Entries taken from a collection

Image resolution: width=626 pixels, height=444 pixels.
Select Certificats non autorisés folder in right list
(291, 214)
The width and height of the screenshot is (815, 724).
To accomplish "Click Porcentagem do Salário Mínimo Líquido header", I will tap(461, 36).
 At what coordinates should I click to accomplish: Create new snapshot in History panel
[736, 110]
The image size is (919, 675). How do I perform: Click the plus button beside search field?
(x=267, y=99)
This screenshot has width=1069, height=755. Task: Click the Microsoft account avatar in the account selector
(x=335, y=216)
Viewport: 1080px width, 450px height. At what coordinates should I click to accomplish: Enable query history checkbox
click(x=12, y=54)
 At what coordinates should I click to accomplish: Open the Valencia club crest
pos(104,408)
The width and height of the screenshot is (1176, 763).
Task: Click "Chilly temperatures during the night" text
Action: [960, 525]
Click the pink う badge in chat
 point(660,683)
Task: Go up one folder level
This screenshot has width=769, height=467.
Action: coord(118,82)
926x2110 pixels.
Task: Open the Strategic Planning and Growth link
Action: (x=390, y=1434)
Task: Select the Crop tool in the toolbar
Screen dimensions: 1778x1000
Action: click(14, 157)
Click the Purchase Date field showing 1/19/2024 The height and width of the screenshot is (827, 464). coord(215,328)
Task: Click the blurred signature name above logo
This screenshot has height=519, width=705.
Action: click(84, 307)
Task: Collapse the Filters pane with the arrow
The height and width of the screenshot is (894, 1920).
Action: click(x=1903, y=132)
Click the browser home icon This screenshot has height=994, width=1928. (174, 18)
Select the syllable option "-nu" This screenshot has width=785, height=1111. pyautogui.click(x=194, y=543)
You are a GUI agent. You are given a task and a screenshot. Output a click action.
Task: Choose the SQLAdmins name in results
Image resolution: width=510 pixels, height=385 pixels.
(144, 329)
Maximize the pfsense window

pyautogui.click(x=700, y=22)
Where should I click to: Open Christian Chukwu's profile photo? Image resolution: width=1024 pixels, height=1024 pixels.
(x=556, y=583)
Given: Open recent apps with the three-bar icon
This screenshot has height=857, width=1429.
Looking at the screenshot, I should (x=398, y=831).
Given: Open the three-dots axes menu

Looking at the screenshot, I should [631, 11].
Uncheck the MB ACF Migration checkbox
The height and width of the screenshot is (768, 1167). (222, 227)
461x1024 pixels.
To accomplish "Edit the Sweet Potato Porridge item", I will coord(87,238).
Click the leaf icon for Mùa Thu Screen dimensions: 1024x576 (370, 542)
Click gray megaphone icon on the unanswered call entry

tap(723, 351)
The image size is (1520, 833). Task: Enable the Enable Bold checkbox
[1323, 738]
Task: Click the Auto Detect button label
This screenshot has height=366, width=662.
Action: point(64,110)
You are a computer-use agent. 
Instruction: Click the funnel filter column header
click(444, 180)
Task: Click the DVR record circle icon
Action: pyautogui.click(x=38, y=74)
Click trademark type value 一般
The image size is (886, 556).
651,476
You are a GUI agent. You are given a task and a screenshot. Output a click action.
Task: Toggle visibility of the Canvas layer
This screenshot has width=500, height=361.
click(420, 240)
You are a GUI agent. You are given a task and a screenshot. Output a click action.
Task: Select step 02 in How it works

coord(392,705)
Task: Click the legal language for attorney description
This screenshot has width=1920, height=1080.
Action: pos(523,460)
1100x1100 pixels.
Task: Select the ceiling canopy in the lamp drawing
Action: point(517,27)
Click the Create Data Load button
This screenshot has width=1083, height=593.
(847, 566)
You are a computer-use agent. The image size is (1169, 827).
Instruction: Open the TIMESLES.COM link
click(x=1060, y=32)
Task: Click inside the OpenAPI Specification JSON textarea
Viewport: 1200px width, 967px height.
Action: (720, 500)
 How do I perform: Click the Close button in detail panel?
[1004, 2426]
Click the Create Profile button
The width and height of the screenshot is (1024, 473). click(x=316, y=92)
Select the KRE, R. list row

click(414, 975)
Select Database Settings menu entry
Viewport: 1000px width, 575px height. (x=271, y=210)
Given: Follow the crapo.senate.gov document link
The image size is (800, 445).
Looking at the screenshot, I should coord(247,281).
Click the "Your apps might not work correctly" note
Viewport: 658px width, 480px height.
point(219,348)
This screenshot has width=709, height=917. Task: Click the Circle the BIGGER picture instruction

• **Task item**:
All entries are to be printed once more, exactly as given.

• **Output for this task**:
Image resolution: width=626 pixels, height=444 pixels.
Select Certificats non autorisés folder in right list
(291, 214)
The width and height of the screenshot is (815, 724).
To accomplish "Click Porcentagem do Salário Mínimo Líquido header", I will tap(461, 36).
 At what coordinates should I click to accomplish: Create new snapshot in History panel
[736, 110]
The image size is (919, 675). How do I perform: Click the plus button beside search field?
(x=267, y=99)
This screenshot has width=1069, height=755. Task: Click the Microsoft account avatar in the account selector
(x=335, y=216)
Viewport: 1080px width, 450px height. At what coordinates should I click to accomplish: Enable query history checkbox
click(x=12, y=54)
 At what coordinates should I click to accomplish: Open the Valencia club crest
pos(104,408)
The width and height of the screenshot is (1176, 763).
Task: Click "Chilly temperatures during the night" text
Action: [960, 525]
Click the pink う badge in chat
 point(660,683)
Task: Go up one folder level
This screenshot has width=769, height=467.
Action: coord(118,82)
926x2110 pixels.
Task: Open the Strategic Planning and Growth link
Action: (x=390, y=1434)
Task: Select the Crop tool in the toolbar
Screen dimensions: 1778x1000
Action: click(14, 157)
Click the Purchase Date field showing 1/19/2024 The height and width of the screenshot is (827, 464). coord(215,328)
Task: Click the blurred signature name above logo
This screenshot has height=519, width=705.
Action: click(84, 307)
Task: Collapse the Filters pane with the arrow
The height and width of the screenshot is (894, 1920).
Action: click(x=1903, y=132)
Click the browser home icon This screenshot has height=994, width=1928. (174, 18)
Select the syllable option "-nu" This screenshot has width=785, height=1111. pyautogui.click(x=194, y=543)
You are a GUI agent. You are given a task and a screenshot. Output a click action.
Task: Choose the SQLAdmins name in results
Image resolution: width=510 pixels, height=385 pixels.
(144, 329)
Maximize the pfsense window

pyautogui.click(x=700, y=22)
Where should I click to: Open Christian Chukwu's profile photo? Image resolution: width=1024 pixels, height=1024 pixels.
(x=556, y=583)
Given: Open recent apps with the three-bar icon
This screenshot has height=857, width=1429.
Looking at the screenshot, I should (x=398, y=831).
Given: Open the three-dots axes menu

Looking at the screenshot, I should [631, 11].
Uncheck the MB ACF Migration checkbox
The height and width of the screenshot is (768, 1167). (222, 227)
461x1024 pixels.
To accomplish "Edit the Sweet Potato Porridge item", I will coord(87,238).
Click the leaf icon for Mùa Thu Screen dimensions: 1024x576 (370, 542)
Click gray megaphone icon on the unanswered call entry

tap(723, 351)
The image size is (1520, 833). Task: Enable the Enable Bold checkbox
[1323, 738]
Task: Click the Auto Detect button label
This screenshot has height=366, width=662.
Action: point(64,110)
You are a computer-use agent. 
Instruction: Click the funnel filter column header
click(444, 180)
Task: Click the DVR record circle icon
Action: pyautogui.click(x=38, y=74)
Click trademark type value 一般
The image size is (886, 556).
651,476
You are a GUI agent. You are given a task and a screenshot. Output a click action.
Task: Toggle visibility of the Canvas layer
This screenshot has width=500, height=361.
click(420, 240)
You are a GUI agent. You are given a task and a screenshot. Output a click action.
Task: Select step 02 in How it works

coord(392,705)
Task: Click the legal language for attorney description
This screenshot has width=1920, height=1080.
Action: pos(523,460)
1100x1100 pixels.
Task: Select the ceiling canopy in the lamp drawing
Action: point(517,27)
Click the Create Data Load button
This screenshot has width=1083, height=593.
(847, 566)
You are a computer-use agent. The image size is (1169, 827).
Instruction: Open the TIMESLES.COM link
click(x=1060, y=32)
Task: Click inside the OpenAPI Specification JSON textarea
Viewport: 1200px width, 967px height.
Action: (720, 500)
 How do I perform: Click the Close button in detail panel?
[1004, 2426]
Click the Create Profile button
The width and height of the screenshot is (1024, 473). click(x=316, y=92)
Select the KRE, R. list row

click(414, 975)
Select Database Settings menu entry
Viewport: 1000px width, 575px height. (x=271, y=210)
Given: Follow the crapo.senate.gov document link
The image size is (800, 445).
Looking at the screenshot, I should coord(247,281).
Click the "Your apps might not work correctly" note
Viewport: 658px width, 480px height.
point(219,348)
This screenshot has width=709, height=917. Task: Click the Circle the BIGGER picture instruction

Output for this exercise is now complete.